BEGIN Source material

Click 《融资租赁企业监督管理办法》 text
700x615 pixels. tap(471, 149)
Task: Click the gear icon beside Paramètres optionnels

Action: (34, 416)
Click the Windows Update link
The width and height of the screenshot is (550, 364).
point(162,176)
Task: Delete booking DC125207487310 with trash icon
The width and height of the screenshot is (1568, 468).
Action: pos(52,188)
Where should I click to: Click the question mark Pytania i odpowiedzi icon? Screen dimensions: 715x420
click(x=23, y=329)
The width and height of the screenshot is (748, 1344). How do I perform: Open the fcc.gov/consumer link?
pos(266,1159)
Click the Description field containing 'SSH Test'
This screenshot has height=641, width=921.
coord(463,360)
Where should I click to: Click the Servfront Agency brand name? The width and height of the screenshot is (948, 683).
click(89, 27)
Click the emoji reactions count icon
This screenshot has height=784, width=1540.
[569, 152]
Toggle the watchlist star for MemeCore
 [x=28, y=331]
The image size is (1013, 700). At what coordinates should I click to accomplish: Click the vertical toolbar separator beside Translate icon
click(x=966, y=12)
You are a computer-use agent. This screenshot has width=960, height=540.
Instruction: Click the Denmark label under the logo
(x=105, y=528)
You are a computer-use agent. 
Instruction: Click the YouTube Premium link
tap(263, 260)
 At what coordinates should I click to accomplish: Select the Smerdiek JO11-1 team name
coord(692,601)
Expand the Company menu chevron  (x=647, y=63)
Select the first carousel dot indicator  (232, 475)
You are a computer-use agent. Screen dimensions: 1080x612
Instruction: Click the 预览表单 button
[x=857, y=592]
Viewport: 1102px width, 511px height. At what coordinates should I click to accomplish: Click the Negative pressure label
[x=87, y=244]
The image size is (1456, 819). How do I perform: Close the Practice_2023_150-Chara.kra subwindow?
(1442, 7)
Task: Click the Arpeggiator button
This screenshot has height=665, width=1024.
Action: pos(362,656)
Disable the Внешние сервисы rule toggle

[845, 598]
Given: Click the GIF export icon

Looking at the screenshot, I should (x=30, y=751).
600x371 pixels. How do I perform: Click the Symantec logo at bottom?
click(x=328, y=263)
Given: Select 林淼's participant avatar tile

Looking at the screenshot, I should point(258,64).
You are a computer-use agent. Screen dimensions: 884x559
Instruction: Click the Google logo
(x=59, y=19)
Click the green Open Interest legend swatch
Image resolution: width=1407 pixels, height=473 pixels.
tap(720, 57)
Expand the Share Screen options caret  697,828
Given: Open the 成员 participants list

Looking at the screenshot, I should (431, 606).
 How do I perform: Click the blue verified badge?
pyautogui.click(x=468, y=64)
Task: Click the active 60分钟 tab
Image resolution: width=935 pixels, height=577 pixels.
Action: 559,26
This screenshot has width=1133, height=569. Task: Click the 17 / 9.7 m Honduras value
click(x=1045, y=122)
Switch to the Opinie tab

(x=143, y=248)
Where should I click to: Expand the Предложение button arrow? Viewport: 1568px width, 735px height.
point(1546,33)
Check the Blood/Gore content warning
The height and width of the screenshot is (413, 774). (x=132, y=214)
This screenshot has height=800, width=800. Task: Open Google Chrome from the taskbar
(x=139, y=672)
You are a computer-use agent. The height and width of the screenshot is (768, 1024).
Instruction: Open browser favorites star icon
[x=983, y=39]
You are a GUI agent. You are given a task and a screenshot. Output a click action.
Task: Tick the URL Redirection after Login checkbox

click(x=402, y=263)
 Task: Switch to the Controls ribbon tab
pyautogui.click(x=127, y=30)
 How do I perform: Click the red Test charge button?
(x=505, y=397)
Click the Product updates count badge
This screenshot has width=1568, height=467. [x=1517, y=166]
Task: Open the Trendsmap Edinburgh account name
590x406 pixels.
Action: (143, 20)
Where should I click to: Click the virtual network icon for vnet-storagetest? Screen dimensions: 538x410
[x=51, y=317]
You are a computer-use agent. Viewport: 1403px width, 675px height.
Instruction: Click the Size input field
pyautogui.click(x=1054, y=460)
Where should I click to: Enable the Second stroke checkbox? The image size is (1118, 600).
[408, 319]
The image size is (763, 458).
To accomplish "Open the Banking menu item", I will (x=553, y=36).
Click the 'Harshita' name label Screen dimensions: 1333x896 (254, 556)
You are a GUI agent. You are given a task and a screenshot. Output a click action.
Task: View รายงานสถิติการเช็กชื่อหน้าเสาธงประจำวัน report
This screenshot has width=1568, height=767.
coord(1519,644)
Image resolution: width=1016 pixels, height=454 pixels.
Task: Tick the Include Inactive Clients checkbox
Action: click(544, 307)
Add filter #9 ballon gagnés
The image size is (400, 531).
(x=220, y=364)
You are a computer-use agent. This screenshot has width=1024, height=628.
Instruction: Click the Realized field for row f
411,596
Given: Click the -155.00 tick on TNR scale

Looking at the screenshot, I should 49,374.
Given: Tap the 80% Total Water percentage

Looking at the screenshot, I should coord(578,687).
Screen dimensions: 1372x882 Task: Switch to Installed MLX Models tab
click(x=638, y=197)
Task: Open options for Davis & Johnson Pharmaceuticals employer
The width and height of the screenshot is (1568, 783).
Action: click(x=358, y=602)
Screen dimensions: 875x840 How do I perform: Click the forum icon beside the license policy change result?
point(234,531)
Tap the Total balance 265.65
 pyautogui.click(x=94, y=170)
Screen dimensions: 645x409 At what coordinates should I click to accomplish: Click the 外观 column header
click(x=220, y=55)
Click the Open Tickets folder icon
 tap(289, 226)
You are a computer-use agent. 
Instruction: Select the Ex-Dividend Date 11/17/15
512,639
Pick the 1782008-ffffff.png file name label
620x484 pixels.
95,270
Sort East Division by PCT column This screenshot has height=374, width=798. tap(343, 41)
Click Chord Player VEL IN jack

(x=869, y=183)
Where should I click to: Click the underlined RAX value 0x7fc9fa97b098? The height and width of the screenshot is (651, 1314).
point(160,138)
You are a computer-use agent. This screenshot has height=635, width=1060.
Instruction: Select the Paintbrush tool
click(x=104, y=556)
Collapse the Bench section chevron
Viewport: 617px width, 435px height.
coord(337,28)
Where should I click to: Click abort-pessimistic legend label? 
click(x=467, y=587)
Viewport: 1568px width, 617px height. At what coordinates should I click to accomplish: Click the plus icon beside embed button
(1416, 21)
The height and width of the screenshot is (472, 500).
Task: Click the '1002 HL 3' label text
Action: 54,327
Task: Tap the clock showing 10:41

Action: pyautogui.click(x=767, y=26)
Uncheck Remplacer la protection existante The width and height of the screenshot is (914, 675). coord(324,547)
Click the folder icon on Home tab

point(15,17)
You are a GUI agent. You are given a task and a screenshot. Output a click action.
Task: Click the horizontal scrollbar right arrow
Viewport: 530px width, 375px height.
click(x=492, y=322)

END Source material

Exercise instructions
Going through the listing, tally each line that contains "computer", then state the total with no other text.

Your solution
9